Wednesday’s news was full of the newest recommendations on women’s “preventive healthcare” (my quotes – more in a moment). Working under the rules created by the new healthcare legislation, the Institute of Medicine (IOM) convened an expert panel to develop recommendations for preventative measures the federal government should mandate to all insurance carriers. Among the eight recommendations intended to help women’s health, the most glaring recommends that “the full range of FDA approved contraceptive methods, sterilization procedures, and patient education and counseling for all women with reproductive capacity” be provided by every insurance carrier in the United States.
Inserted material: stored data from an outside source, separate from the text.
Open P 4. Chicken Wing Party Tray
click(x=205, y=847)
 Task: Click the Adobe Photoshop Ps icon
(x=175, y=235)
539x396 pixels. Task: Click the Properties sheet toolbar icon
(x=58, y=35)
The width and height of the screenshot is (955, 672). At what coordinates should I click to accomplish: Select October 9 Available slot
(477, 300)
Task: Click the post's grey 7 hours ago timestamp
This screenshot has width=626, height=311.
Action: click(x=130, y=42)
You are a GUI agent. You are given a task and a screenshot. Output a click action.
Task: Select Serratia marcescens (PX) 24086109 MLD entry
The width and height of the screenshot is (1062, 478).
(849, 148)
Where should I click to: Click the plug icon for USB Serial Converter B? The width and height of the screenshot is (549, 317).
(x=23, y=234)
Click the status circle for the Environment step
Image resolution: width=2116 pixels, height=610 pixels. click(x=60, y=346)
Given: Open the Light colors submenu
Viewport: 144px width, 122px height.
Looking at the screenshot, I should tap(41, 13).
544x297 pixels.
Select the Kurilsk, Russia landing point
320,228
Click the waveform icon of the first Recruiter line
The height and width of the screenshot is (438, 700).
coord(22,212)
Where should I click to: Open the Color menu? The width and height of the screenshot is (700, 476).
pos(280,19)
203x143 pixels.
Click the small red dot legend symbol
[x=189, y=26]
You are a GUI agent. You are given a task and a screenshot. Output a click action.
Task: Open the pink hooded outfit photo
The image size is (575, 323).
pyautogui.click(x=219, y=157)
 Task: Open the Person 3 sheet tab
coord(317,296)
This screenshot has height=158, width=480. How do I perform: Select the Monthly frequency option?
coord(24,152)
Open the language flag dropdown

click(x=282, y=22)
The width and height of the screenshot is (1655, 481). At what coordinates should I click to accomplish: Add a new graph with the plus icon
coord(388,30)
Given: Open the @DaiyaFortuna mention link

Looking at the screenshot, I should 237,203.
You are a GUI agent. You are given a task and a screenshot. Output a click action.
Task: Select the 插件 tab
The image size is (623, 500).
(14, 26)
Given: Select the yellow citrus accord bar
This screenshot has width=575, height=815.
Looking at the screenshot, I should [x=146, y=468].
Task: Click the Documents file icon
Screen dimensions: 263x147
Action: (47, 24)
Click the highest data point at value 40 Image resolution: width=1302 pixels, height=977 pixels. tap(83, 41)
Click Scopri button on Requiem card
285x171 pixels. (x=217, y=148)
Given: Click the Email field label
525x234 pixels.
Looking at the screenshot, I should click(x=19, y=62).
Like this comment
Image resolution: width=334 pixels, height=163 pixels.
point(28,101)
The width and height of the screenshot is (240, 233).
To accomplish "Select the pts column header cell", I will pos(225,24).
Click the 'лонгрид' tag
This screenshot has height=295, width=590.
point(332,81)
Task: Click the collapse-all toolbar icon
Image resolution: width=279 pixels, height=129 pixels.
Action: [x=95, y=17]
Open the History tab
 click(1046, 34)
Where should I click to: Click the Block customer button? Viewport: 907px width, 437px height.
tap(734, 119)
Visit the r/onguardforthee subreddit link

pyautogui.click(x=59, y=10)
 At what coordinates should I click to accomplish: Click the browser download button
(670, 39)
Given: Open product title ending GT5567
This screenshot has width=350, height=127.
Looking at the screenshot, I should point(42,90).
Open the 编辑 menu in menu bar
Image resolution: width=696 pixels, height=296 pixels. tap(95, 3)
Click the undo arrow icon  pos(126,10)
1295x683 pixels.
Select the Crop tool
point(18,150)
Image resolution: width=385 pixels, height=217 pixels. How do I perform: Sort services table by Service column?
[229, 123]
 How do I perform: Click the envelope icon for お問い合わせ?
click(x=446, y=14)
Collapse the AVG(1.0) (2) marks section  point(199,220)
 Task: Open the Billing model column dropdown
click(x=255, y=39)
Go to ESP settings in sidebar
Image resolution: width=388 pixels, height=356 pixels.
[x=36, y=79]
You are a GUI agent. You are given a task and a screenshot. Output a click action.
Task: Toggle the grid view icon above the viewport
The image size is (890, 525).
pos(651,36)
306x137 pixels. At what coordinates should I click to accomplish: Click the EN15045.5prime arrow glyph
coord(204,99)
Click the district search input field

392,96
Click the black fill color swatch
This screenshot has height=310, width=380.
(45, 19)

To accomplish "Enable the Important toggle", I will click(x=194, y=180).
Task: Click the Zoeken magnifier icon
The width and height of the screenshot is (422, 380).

This is the latest example of government imposition of a world view that is completely counter to what we hold as Catholics to be true. If this is enacted, every Catholic institution would be forced to provide insurance to cover contraception (including emergency contraception that causes abortion) or face the prospect of being in violation of federal law. As individuals, we will have no choice in the matter. Our “choice” will be to have health insurance for our families and therefore support (via our premium payments) that which is against the core truths we believe, or go without health insurance.
Do you remember the President stating “If you like the insurance you have today you can keep it” when he signed this new legislation? That is proving to be a lie. The name of the policy provider may stay the same, but what gets covered will be up to panels like IOM imposing their world view on us all.
“Preventative medicine” as I learned it was the use of interventions or procedures that assisted the human immune system to be better equipped to respond to a disease-causing agent or unhealthy habits. What part of shutting down the normal reproductive system with hormonal contraceptives correlates with helping the body to be prepared to fight a potential threat? Why is having a natural fertility cycle unhealthy?
And when did being pregnant become a disease?
The Institute of Medicine, while validating their recommendations as based solely on evidenced-based scientific data, no doubt simply ignored the fact that nowhere has it been shown that making contraceptives more widely available decreases abortion and sexually transmitted diseases, or eliminates unintended pregnancies. The data shows abortions actually increase as contraceptives are made more available and the explosion in STDs tracks right along with the increasing use of contraceptives. No wonder Planned Parenthood is singing the praises of IOM today; their bottom line just got a huge boost.
Incidentally, lest you think I’m a bit exaggerated on this, the IOM’s full report contains a statement that they could not recommend abortion on demand be fully covered only because existing federal legislation prevented it.
The USCCB issued a press release condemning this on the same day. Cardinal Daniel DiNardo of Houston Galveston and Chairman of the USCCB Committee on Pro-life Activities said this:
I strongly oppose the Institute of Medicine’s recommendation today that the Department of Health and Human Services (HHS) mandate coverage of three particular practices in almost all private health plans: surgical sterilization; all FDA-approved birth control (including the IUD, “morning-after” pills, and the abortion-inducing drug Ella); and “education and counseling” promoting these among all “women of reproductive capacity.”
Pregnancy is not a disease, and fertility is not a pathological condition to be suppressed by any means technically possible……”
Cardinal DiNadro is spot on. We need to not sit back and let this happen to us. Start complaining to your congressman and senator. Tell your neighbors and work colleagues what the consequences of the IOM recommendations mean to them. When you vote, be informed of where the candidates really stand, not just what the ads say they believe in.